◆ **What you have to do**
List every date-and-time stamp in the comment thread below, in order of appearance.

◆ **Passage for review**
=== Section Start ===

Well, they apparently just closed the $20M yesterday. Really the number to compare to your $650k is the $5M they closed 15 months ago; how much of that have they spent? Presumably more than half of it. Is there something relevant to their success that they can buy with the next $22M? Maybe!

02/18/2009 05:41

Let's give them the benefit of a doubt. Maybe it wasn't just for financing the business, maybe some of the shareholders took some cash home.

I'm sure you wouldn't mind doing that for the right valuation, especially if it' just a minority just gets you in line with the VCs who've invested in you (as PG suggests).

02/18/2009 14:29

@ggruschow:

Taking money off the table is understandable, but it's not what this round is being used for.

Mikael Öhén
02/19/2009 00:22

How profitable is Weebly and what is the revenue (if you can share)?

$20M seems insane for Synthasite, but I guess they must have convinced the investors!

02/19/2009 13:47

The amount of money raised only represent a number. To measure whether a company has a strong financial environment to grow, we need to really anlayze the books. A beginning balance can meerly represent anything these days.
Generally, a well-funded start-up will carry a bigger responsibility to show its success. I used to work for a pharmaceutical start-up that funded million and showered with investors. All the directors on the board lived good lives (trust me, I know). We had 12 employee here residing on the top suite of the office building next to Genentech, surrounded with customized cubes. Soon, my accounting background told me that something was not right with this perfect picture. We are simply spending too much money expanding on things outside of our core. Cash flow point more outward most of the time. Let's just say the spending finally caught up with the company....
Lesson learned here is to run a lean business based on your financial strength, and measure your success based on the ending balance.

By the way, I am sure you have less pressure from the investors and more control of the company...and that's always happy!:-)

Ravi Moosad
04/07/2009 21:41

$20M raised by Synthasite is yet to be spent. If you look at their software, you cant ignore their strengths. Synthasite have many features which Weebly does not have at this point.(Though I started with weebly and love to stay with it.) It is only fair to believe that their $20M will be invested wisely.

Joe
05/25/2009 21:18

Your point about capital efficiency is interesting. But I think measuring the "true" capital efficiency of a startup can be difficult because one will have to consider other factors as the growth plans of the company, the competitive landscape and positioning of the company. However, capital efficiency is still a desired objective of any startup or any company for that matter.

08/20/2009 13:42

Yeah capital efficiency is very important in this economic climate.

10/13/2009 00:53

You make an excellent argument, and I find myself in the same position, I run a growing start-up with under 1mm investment and we are very profitable. The problem is our competition are out raising over 20mm, the only benefit we have seen, because as you mentioned their product and management team haven't changed, is that they now get a lot of press in the financial world. All press is good press. For me as a founder the difficulty has been showing our investors the value of our business in light of the $$ they would like to see by us taking another round of funding thus making their paper worth increase. Really I would love to hear how you have been able to keep the investors you have happy, when as a small profitable company exit isn't as likely when your incremental growth isn't exponential, and a large venture deal can really help in the media aspect (as well as ramp up spending for expansion and poise the company for a trade sale or potential IPO). The way I See it I built my company to run it, to grow it, and to offer something unique to the market place, Sure 20m would help us shout it from the roof tops, but real growth doesn't come form shouting in peoples faces. I am a great weebly fan, your products are great, your blog is entertaining (yes a high criteria for choosing your service) and you are going to be around because your investors won't pull out on your 3rd stage because you haven't met your previous two. I like you guys, and would like to stay like you...any suggestions?

=== Section End ===

◆ **Entries provided**
=== Section Start ===

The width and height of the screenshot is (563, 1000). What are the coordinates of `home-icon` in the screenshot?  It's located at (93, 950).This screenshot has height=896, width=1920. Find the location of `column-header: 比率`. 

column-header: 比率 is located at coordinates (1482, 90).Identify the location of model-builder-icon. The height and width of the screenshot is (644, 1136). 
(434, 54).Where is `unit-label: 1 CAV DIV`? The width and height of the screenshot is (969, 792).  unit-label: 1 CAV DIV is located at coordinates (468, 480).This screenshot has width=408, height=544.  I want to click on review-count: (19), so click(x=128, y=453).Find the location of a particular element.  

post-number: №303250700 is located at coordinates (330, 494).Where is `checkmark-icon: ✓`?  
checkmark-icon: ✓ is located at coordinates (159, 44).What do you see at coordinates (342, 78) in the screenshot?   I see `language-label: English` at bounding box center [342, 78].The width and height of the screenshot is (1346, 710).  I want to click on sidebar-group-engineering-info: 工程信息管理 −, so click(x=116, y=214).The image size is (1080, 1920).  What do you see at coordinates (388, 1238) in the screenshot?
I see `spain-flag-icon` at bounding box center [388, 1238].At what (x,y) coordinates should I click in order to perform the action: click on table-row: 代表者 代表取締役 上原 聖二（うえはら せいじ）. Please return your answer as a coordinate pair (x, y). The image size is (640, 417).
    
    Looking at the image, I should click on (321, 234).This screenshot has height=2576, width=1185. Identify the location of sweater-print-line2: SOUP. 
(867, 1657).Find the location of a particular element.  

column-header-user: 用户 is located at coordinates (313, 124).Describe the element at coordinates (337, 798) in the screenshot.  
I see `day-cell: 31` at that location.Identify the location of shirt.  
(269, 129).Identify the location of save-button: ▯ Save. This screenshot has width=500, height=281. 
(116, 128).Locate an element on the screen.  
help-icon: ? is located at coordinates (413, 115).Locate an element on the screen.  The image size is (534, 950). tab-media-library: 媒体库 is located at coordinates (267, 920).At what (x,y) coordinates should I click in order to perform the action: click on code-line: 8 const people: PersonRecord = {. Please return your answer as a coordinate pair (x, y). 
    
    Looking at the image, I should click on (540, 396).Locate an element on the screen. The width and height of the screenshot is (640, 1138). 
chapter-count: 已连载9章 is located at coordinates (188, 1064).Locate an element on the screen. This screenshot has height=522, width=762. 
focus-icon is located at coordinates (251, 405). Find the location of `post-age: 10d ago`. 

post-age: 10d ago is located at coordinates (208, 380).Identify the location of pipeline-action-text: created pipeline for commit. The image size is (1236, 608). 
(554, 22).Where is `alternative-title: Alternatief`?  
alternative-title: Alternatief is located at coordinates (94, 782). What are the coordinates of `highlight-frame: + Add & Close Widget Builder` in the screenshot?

=== Section End ===

◆ **Reply**
02/18/2009 05:41
02/18/2009 14:29
02/19/2009 00:22
02/19/2009 13:47
04/07/2009 21:41
05/25/2009 21:18
08/20/2009 13:42
10/13/2009 00:53